The laboratory

The BEL is a multidisciplinary and state of the art research facility for studying individual and group decision-making in a controlled experimental setting. It is a laboratory consisting of 19 PCs, separated by privacy blinds, which are interconnected in order to allow real-time interactions between lab participants, either individually or as groups. The BEL contains a projector and screen for the delivery of experimental instructions, and space for experiments involving communication between participants, teamwork, or group interviews.


Experimental control

Nearly all of the experiments conducted in the BEL are administered via computer.

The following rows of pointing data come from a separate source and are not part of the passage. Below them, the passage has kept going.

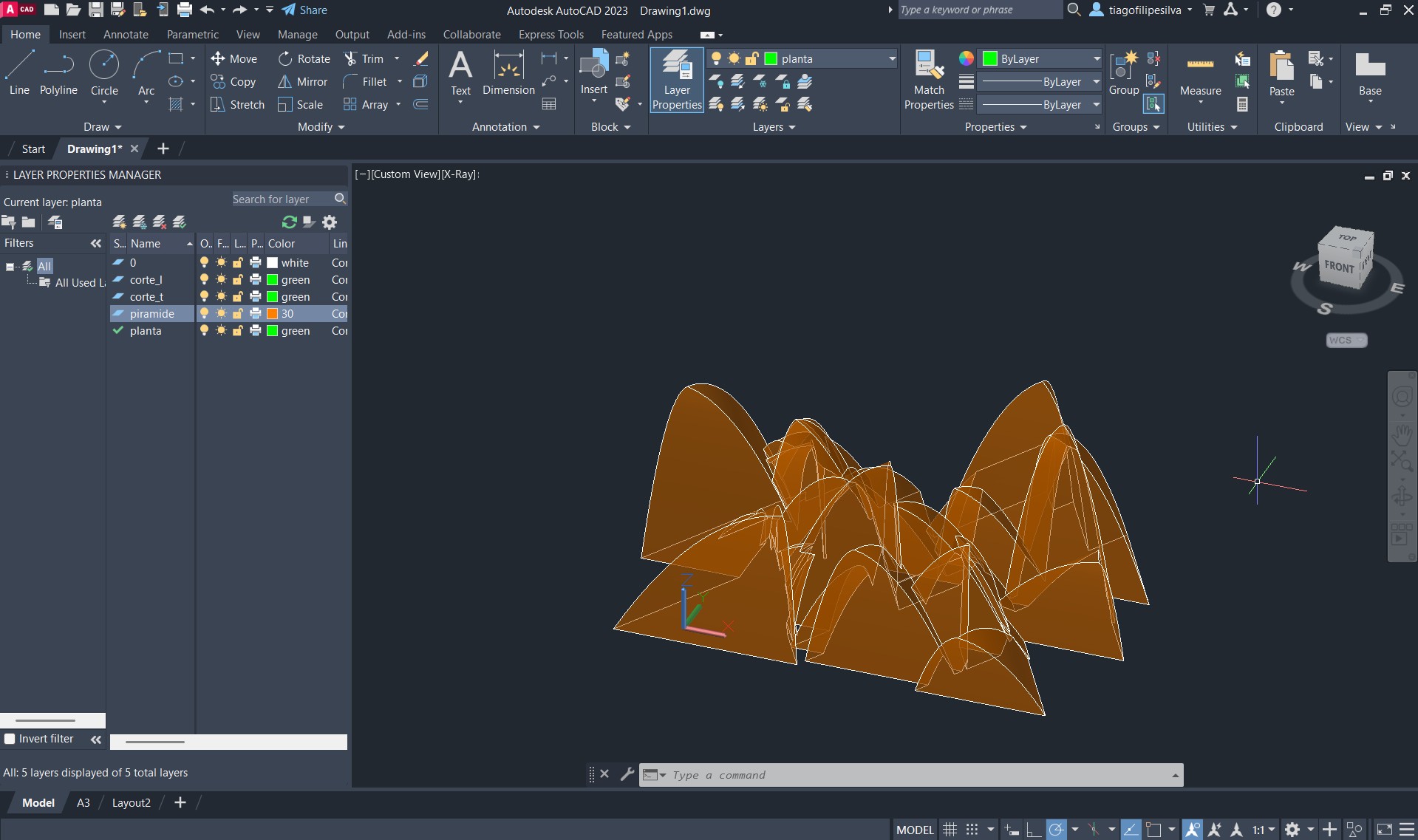Expand the Draw panel options
Viewport: 1418px width, 840px height.
tap(102, 127)
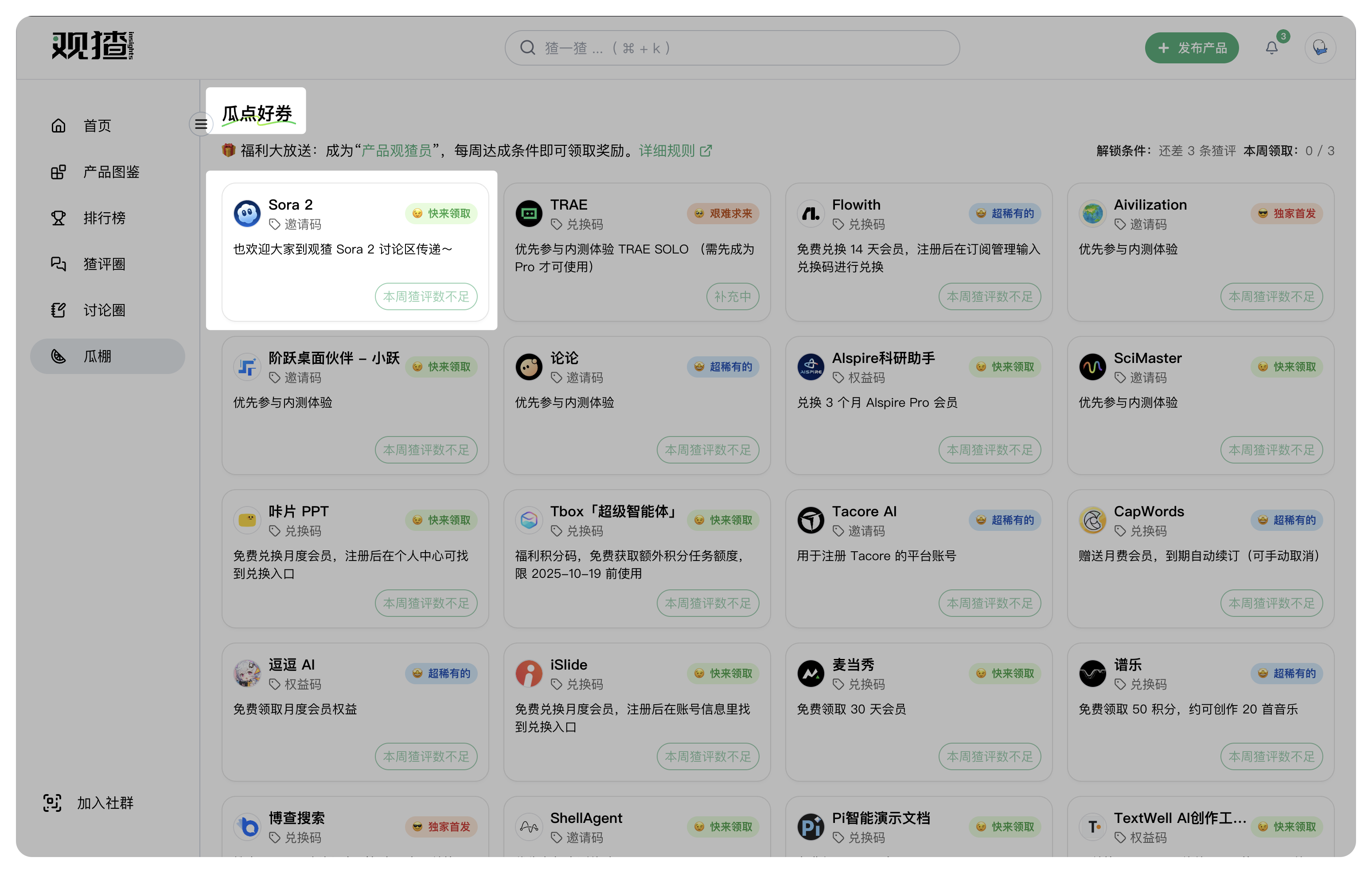Open 排行榜 in the sidebar
Screen dimensions: 1372x873
pyautogui.click(x=104, y=218)

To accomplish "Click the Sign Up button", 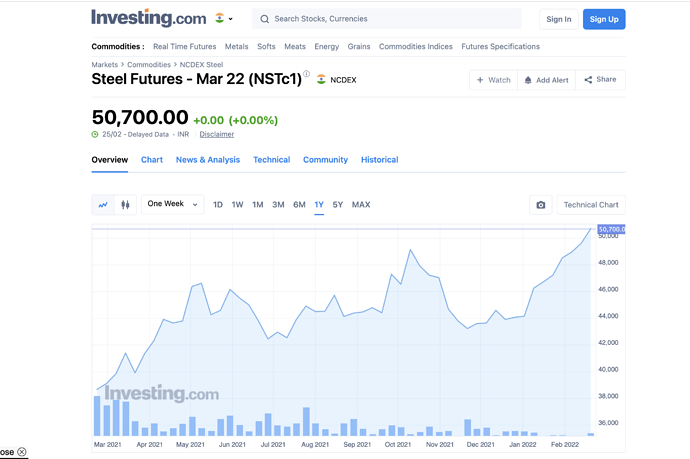I will click(x=604, y=19).
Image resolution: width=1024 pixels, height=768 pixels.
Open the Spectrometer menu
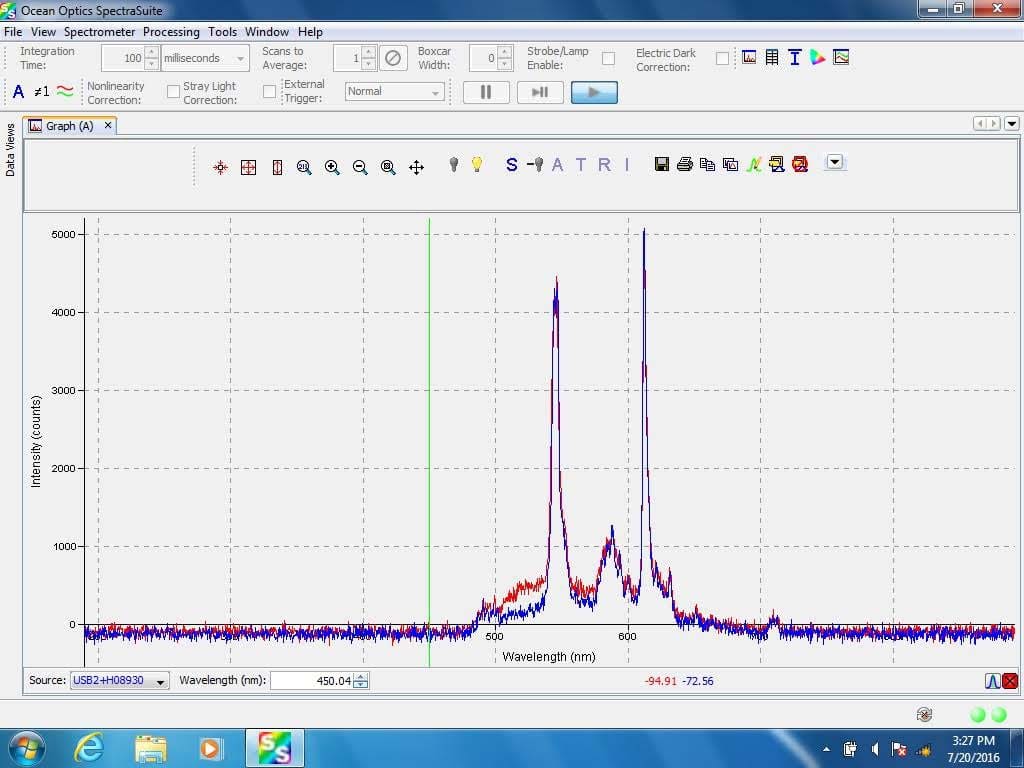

The BEL can be used to perform networked experiments, which examine the decision making of multiple interacting participants or groups of participants, as well as stand-alone experiments, which examine the decision making of individual participants. At present, we use three different pieces of software for executing and controlling our experiments:

Participant recruitment

Participant recruitment within the lab is administered using ORSEE (Online Recruitment System for Economic Experiments), a web-based Online Recruitment System specifically designed for organizing economic experiments. ORSEE is a software tool that allows researchers to schedule experiment sessions and recruit participants. It tracks experiment participation and provides information about the subject pool and recruitment procedures of a study. The software simplifies the organization of economic laboratory experiments, allows for the standardization of the procedures of experiment organization, and provides information and statistics about the subject pool and recruitment procedures. The software is published under an open source license and can be downloaded and used free of charge.

Data analysis & modelling

We also use MATLAB for data pre-processing, and computational and mathematical modelling, whereas data analysis is largely conducted using R. R is a language and environment for statistical computing and graphics. It provides a wide variety of statistical (linear and nonlinear modelling, classical statistical tests, time-series analysis, classification, clustering) and graphical techniques, and is highly extensible. One of R’s strengths is the ease with which well-designed publication-quality plots can be produced. It is available on a wide variety of platforms as Free Software.